▶ [ABOUT THIS TASK]:
Line by line, transcribe the listing below exactly.

▶ [DATASET EXTRACT]:
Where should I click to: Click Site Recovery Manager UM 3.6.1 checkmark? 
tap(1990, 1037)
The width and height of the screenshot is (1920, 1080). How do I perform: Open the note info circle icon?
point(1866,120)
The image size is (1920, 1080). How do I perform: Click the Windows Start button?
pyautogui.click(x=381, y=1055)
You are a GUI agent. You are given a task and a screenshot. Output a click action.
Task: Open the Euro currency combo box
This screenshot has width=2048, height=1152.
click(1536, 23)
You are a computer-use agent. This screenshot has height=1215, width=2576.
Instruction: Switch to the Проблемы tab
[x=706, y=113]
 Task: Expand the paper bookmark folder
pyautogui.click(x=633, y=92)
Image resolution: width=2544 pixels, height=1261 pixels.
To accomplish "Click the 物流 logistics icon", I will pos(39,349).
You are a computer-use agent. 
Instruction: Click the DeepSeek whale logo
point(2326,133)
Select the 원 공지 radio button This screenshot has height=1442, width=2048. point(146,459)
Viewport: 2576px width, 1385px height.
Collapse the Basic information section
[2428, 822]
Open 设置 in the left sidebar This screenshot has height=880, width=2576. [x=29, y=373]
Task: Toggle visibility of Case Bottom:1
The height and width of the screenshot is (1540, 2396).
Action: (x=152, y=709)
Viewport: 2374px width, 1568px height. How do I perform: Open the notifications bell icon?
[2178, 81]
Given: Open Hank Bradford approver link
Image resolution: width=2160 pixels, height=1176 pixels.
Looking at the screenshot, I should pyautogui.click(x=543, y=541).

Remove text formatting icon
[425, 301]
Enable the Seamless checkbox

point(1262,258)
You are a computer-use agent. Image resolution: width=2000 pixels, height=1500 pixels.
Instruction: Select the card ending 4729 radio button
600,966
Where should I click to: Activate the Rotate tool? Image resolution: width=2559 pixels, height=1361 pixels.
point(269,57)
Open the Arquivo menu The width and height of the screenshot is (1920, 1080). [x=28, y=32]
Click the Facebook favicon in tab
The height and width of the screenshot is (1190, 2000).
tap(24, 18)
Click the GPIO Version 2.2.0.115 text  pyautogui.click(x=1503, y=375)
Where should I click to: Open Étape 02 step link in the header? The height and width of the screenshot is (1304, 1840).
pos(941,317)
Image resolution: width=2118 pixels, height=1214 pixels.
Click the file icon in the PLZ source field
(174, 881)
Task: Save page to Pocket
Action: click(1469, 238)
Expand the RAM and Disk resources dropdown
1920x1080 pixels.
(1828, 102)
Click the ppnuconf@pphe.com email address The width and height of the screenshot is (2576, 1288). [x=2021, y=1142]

▶ [ANSWER TO THIS EXERCISE]:
Where should I click to: Click Site Recovery Manager UM 3.6.1 checkmark? 
tap(1990, 1037)
The width and height of the screenshot is (1920, 1080). How do I perform: Open the note info circle icon?
point(1866,120)
The image size is (1920, 1080). How do I perform: Click the Windows Start button?
pyautogui.click(x=381, y=1055)
You are a GUI agent. You are given a task and a screenshot. Output a click action.
Task: Open the Euro currency combo box
This screenshot has width=2048, height=1152.
click(1536, 23)
You are a computer-use agent. This screenshot has height=1215, width=2576.
Instruction: Switch to the Проблемы tab
[x=706, y=113]
 Task: Expand the paper bookmark folder
pyautogui.click(x=633, y=92)
Image resolution: width=2544 pixels, height=1261 pixels.
To accomplish "Click the 物流 logistics icon", I will pos(39,349).
You are a computer-use agent. 
Instruction: Click the DeepSeek whale logo
point(2326,133)
Select the 원 공지 radio button This screenshot has height=1442, width=2048. point(146,459)
Viewport: 2576px width, 1385px height.
Collapse the Basic information section
[2428, 822]
Open 设置 in the left sidebar This screenshot has height=880, width=2576. [x=29, y=373]
Task: Toggle visibility of Case Bottom:1
The height and width of the screenshot is (1540, 2396).
Action: (x=152, y=709)
Viewport: 2374px width, 1568px height. How do I perform: Open the notifications bell icon?
[2178, 81]
Given: Open Hank Bradford approver link
Image resolution: width=2160 pixels, height=1176 pixels.
Looking at the screenshot, I should pyautogui.click(x=543, y=541).

Remove text formatting icon
[425, 301]
Enable the Seamless checkbox

point(1262,258)
You are a computer-use agent. Image resolution: width=2000 pixels, height=1500 pixels.
Instruction: Select the card ending 4729 radio button
600,966
Where should I click to: Activate the Rotate tool? Image resolution: width=2559 pixels, height=1361 pixels.
point(269,57)
Open the Arquivo menu The width and height of the screenshot is (1920, 1080). [x=28, y=32]
Click the Facebook favicon in tab
The height and width of the screenshot is (1190, 2000).
tap(24, 18)
Click the GPIO Version 2.2.0.115 text  pyautogui.click(x=1503, y=375)
Where should I click to: Open Étape 02 step link in the header? The height and width of the screenshot is (1304, 1840).
pos(941,317)
Image resolution: width=2118 pixels, height=1214 pixels.
Click the file icon in the PLZ source field
(174, 881)
Task: Save page to Pocket
Action: click(1469, 238)
Expand the RAM and Disk resources dropdown
1920x1080 pixels.
(1828, 102)
Click the ppnuconf@pphe.com email address The width and height of the screenshot is (2576, 1288). [x=2021, y=1142]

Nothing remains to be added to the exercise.